Esta nova dinâmica desafia os modelos tradicionais de avaliação e sugere que outros fatores, além da inflação, estão agora a influenciar significativamente o mercado do ouro. Um desses fatores é justamente as tensões geopolíticas que conferem sempre uma enorme incerteza nas decisões de investimento, como sucede atualmente com os conflitos na Europa e no Médio Oriente; a que se soma ainda as incertezas em redor do desfecho das eleições presidenciais dos EUA em novembro, por conta da profunda polarização de ideias que os dois candidatos têm em diferentes matérias.

É em grande parte nesse sentido que também o World Gold Council apresenta uma perspetiva otimista para o metal precioso. No seu último relatório mensal, a associação comercial internacional para a indústria aurífera sugere que o ouro poderá continuar a encontrar suporte na procura da onça enquanto ativo para investimento, especialmente se a economia global e as taxas de juro se alinharem com as expectativas atuais do mercado.

Os dados de agosto mostram justamente essa realidade, com os ETF auríferos a registem o quarto mês consecutivo de fluxos positivos de capital com a entrada de quase 2 mil milhões de euros de investimento.

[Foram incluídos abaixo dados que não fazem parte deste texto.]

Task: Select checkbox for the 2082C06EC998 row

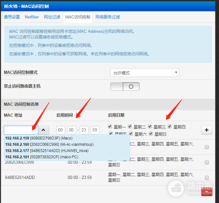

A conjugação de todos estes movimentos colocam naturalmente o ouro não apenas como um símbolo de riqueza, mas como um pilar fundamental de estabilidade financeira num mundo em constante mudança. O brilho da onça, longe de ofuscar, parece destinado a intensificar-se no horizonte económico global, segundo as previsões dos analistas.

Mas embora o mercado aurífero esteja a viver um momento de euforia, é importante manter uma perspetiva equilibrada e prudente, não esquecendo os riscos inerentes do investimento nesta matéria-prima. “O ouro é basicamente uma forma de investir relativamente ao medo, e tem sido uma boa forma de investir contra o medo ocasionalmente. Mas é preciso esperar que as pessoas tenham mais medo daqui a um ano ou dois anos do que têm atualmente. E se ficarem mais receosas, ganhamos dinheiro, se ficarem menos receosas, perdemos dinheiro. Mas o ouro em si não produz nada”, referiu Warren Buffett numa entrevista à CNBC em março de 2011.

Esta afirmação de um dos maiores investidores de todos os tempos e nada adepto do investimento em ouro sublinha a natureza especulativa do investimento no metal dourado, que não gera rendimentos por si só, ao contrário de ações ou obrigações das empresas. O valor do ouro depende inteiramente da perceção e da procura dos investidores, que podem ser voláteis e bastante imprevisíveis.